Lay out the lines below as a Markdown table with the columns n and Line, giving each line its number and skipping blank lines. Begin at the line that has "You are a computer-use agent.", stop after the line that has "click(x=271, y=318)", and leave the pictures out.

── MATERIAL FOR THE TASK ──

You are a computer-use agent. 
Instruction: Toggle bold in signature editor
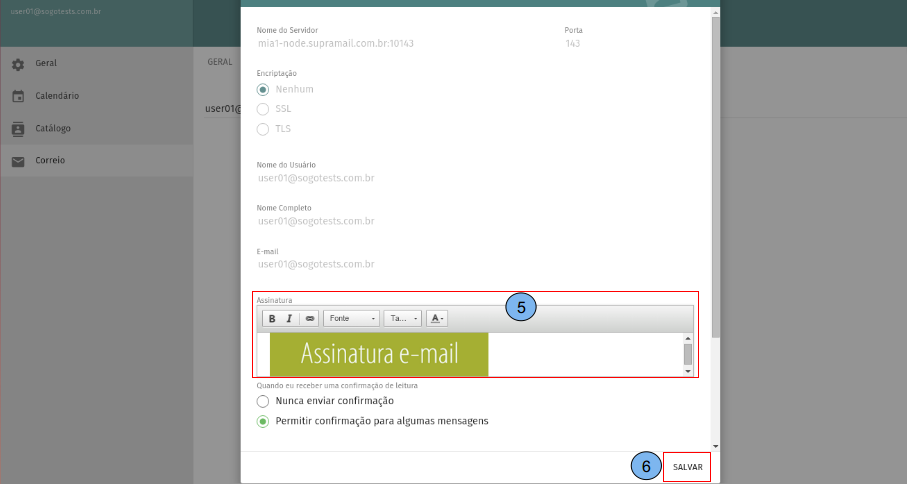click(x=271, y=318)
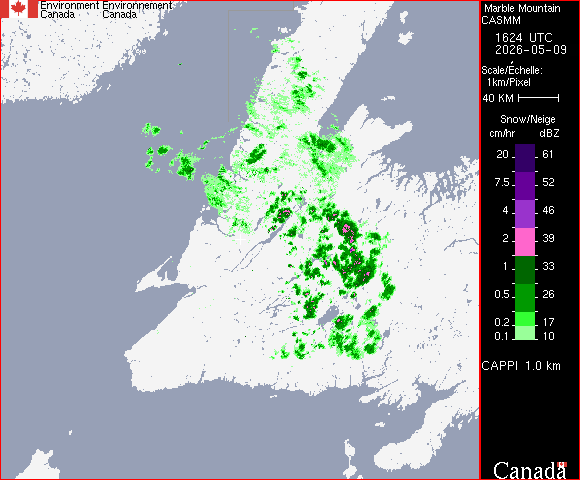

───
── MATERIAL FOR THE TASK ──

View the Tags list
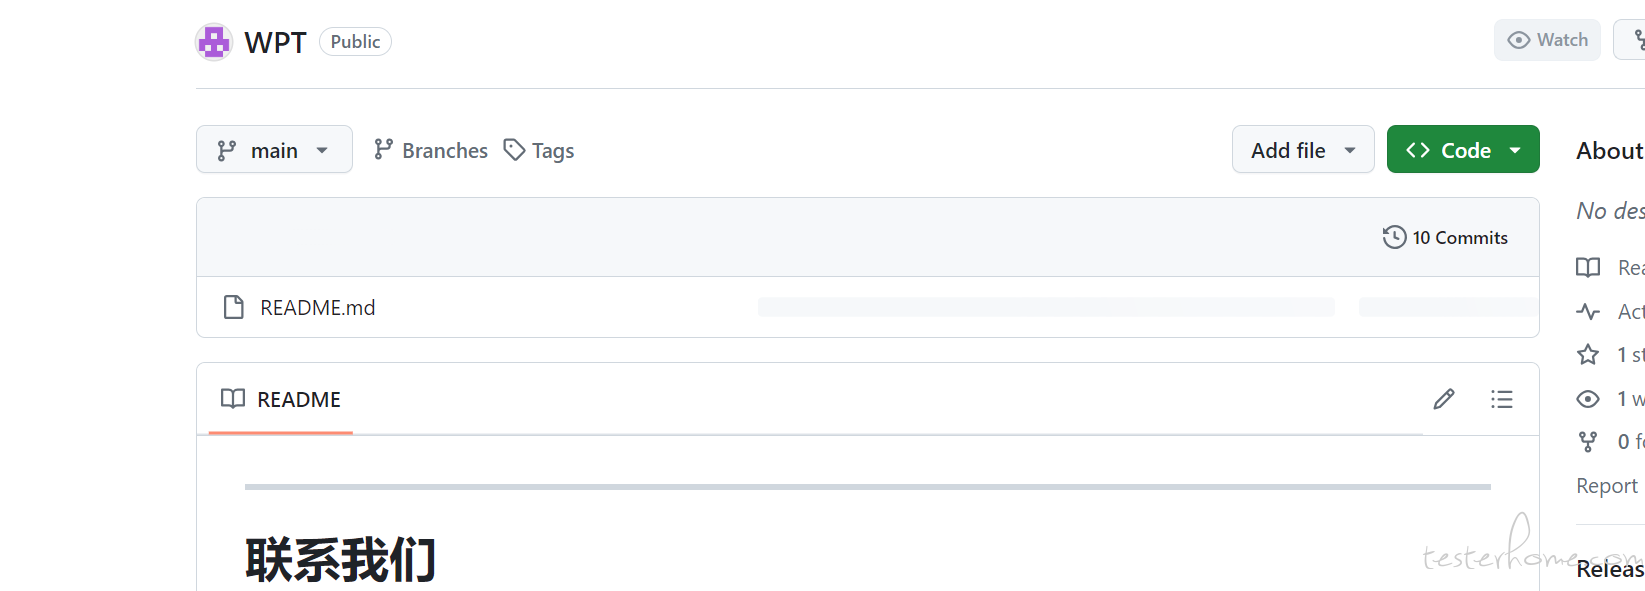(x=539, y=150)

───

• ANSWER TO THIS EXERCISE
| n | Line |
|---|---|
| 1 | You are a computer-use agent.  |
| 2 | Instruction: Toggle bold in signature editor |
| 3 | click(x=271, y=318) |